**Prompt**: For this exercise, retype the lines from the one that holds "You are a computer-use agent." through the one that holds "Image resolution: width=868" in the records below, both included, exactly and without pictures.
==== Data provided ====
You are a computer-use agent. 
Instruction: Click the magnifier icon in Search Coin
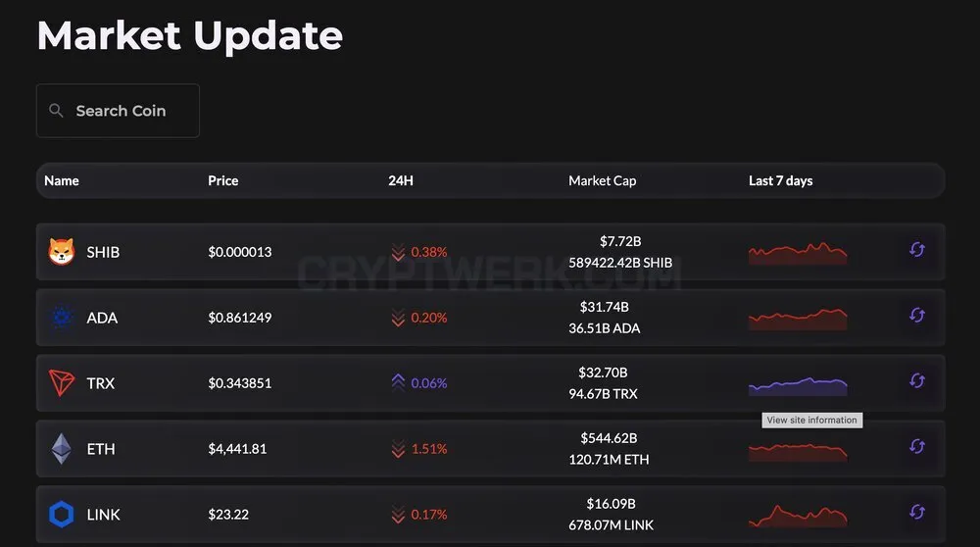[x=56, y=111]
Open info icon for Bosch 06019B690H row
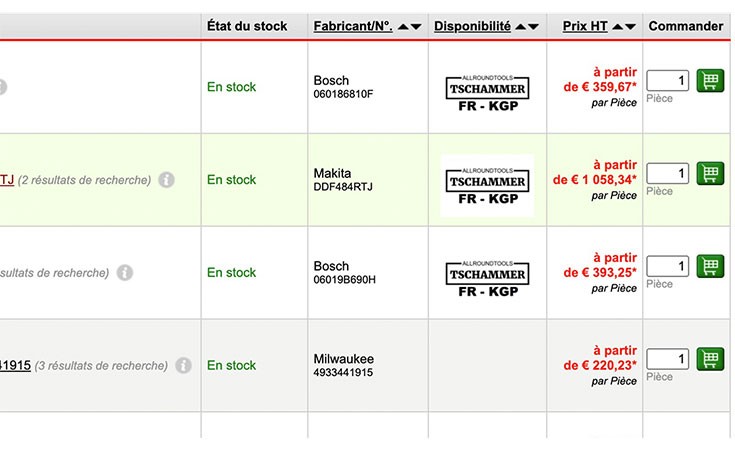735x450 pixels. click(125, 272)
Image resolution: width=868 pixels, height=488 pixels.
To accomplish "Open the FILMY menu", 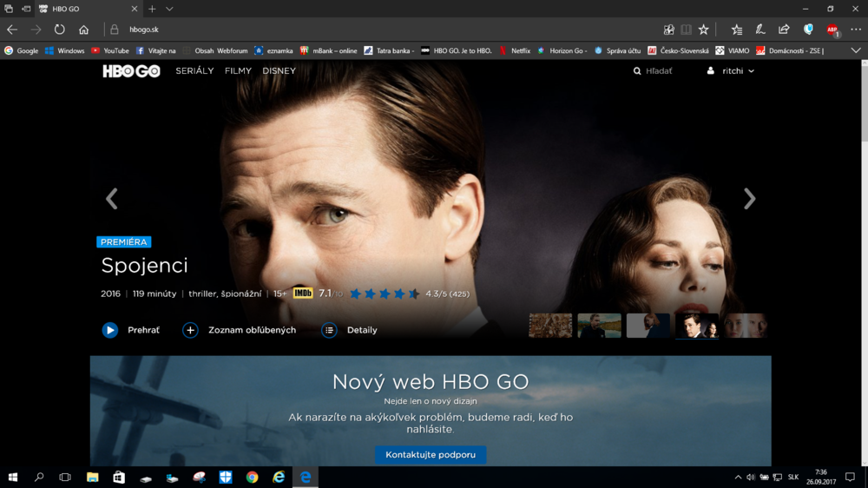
====
==== Data provided ====
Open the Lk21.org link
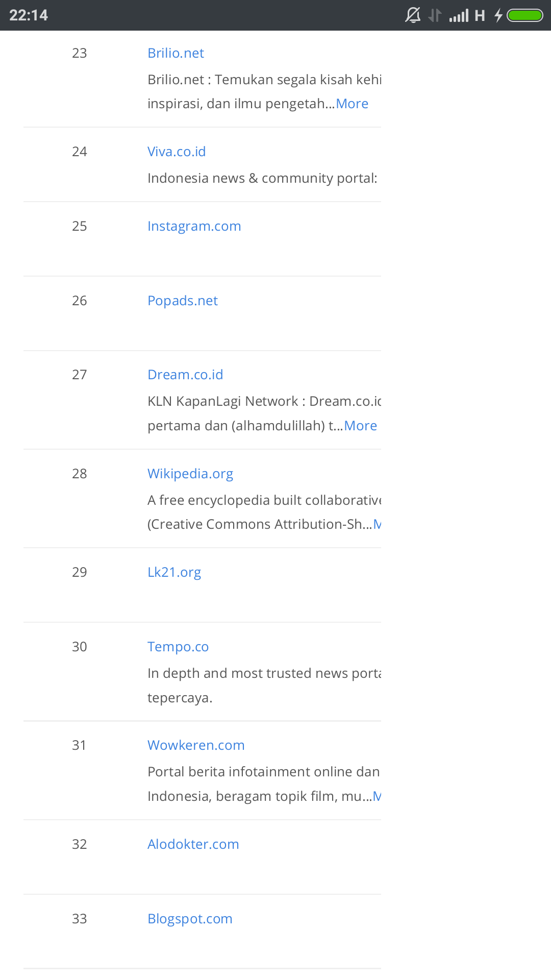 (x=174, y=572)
====
==== Data provided ====
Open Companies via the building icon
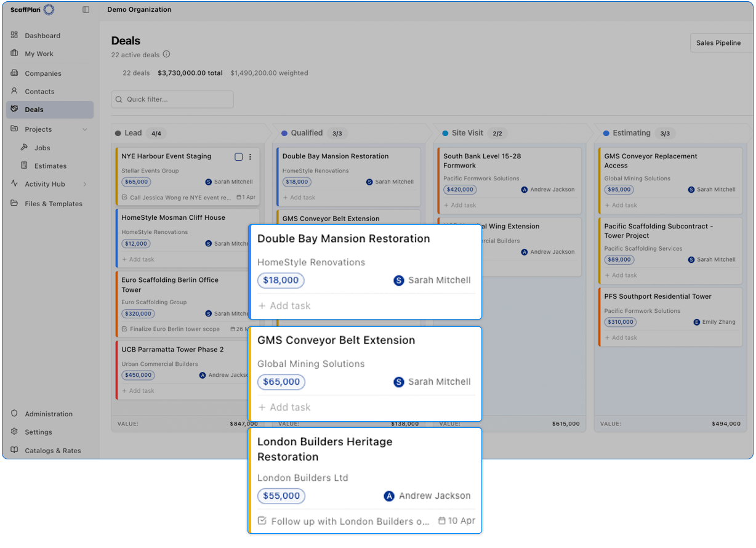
====
**Output for this exercise**:
You are a computer-use agent. 
Instruction: Click the magnifier icon in Search Coin
[x=56, y=111]
Open info icon for Bosch 06019B690H row
735x450 pixels. click(125, 272)
Image resolution: width=868 pixels, height=488 pixels.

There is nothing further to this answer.